Implementing predictive maintenance requires three infrastructure elements: sensors on the assets, a connectivity gateway to aggregate and transmit sensor data, and a monitoring platform for condition-based maintenance alerting and trending. Precisol Automation's Serial IIoT Gateway connects RS485-communicating sensors and PLCs to the cloud, forming the connectivity backbone of any maintenance strategy IoT deployment.

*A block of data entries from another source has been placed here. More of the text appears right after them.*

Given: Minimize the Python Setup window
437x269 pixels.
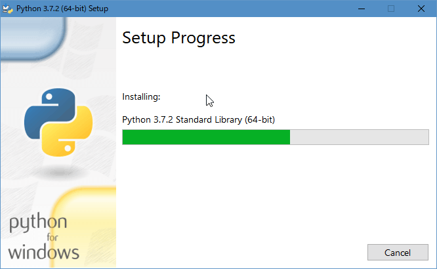Looking at the screenshot, I should click(361, 9).
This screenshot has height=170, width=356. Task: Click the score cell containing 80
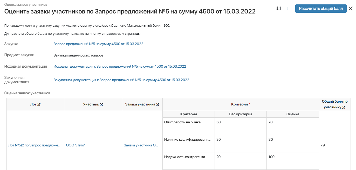pos(293,144)
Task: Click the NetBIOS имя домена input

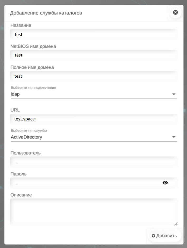Action: point(94,55)
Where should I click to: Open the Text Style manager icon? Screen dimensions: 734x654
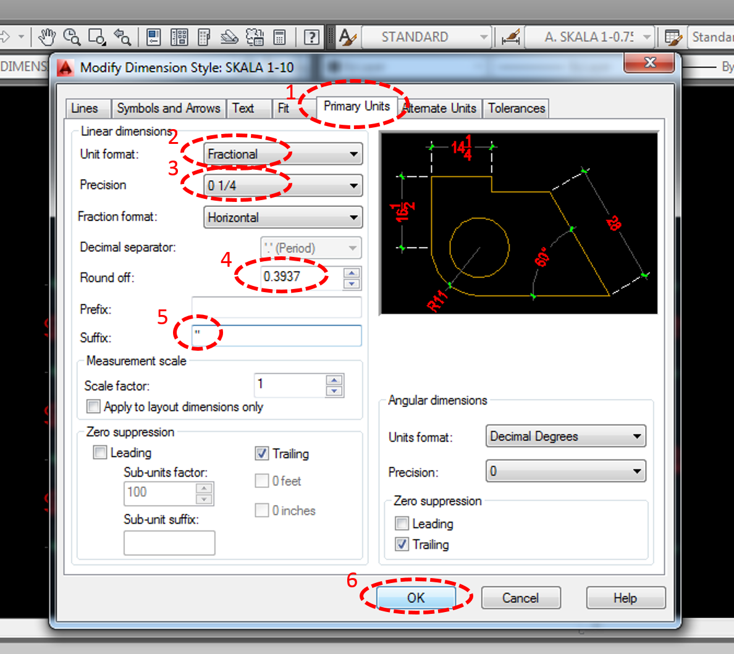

The PreciView IoT Monitoring Application provides the dashboard, threshold alerting, and historical trending needed to operationalise predictive maintenance rules and track equipment reliability improvement over time.
See predictive maintenance driving measurable uptime improvement in our predictive maintenance in carbon manufacturing case study, or explore how Precisol supports proactive maintenance of construction equipment with condition-based monitoring.
Preventive maintenance is time-based — service at fixed intervals regardless of condition. Predictive maintenance is condition-based maintenance triggered by real sensor data showing actual equipment degradation. Predictive maintenance improves equipment reliability and reduces unnecessary service costs compared to fixed-schedule preventive maintenance.
Predictive maintenance requires continuous sensor data — vibration, temperature, current, and pressure depending on the asset type. A maintenance strategy IoT system collects this data via an IIoT gateway and analyses it with condition-based maintenance rules to generate early fault alerts, often days or weeks before failure would occur.
Preventive maintenance is better for low-cost, easily replaced components with time-correlated failure modes (belts, filters, seals). When maintenance strategy IoT instrumentation costs exceed the savings from optimised intervals, preventive maintenance wins. For high-value rotating machinery, predictive maintenance delivers superior equipment reliability and ROI.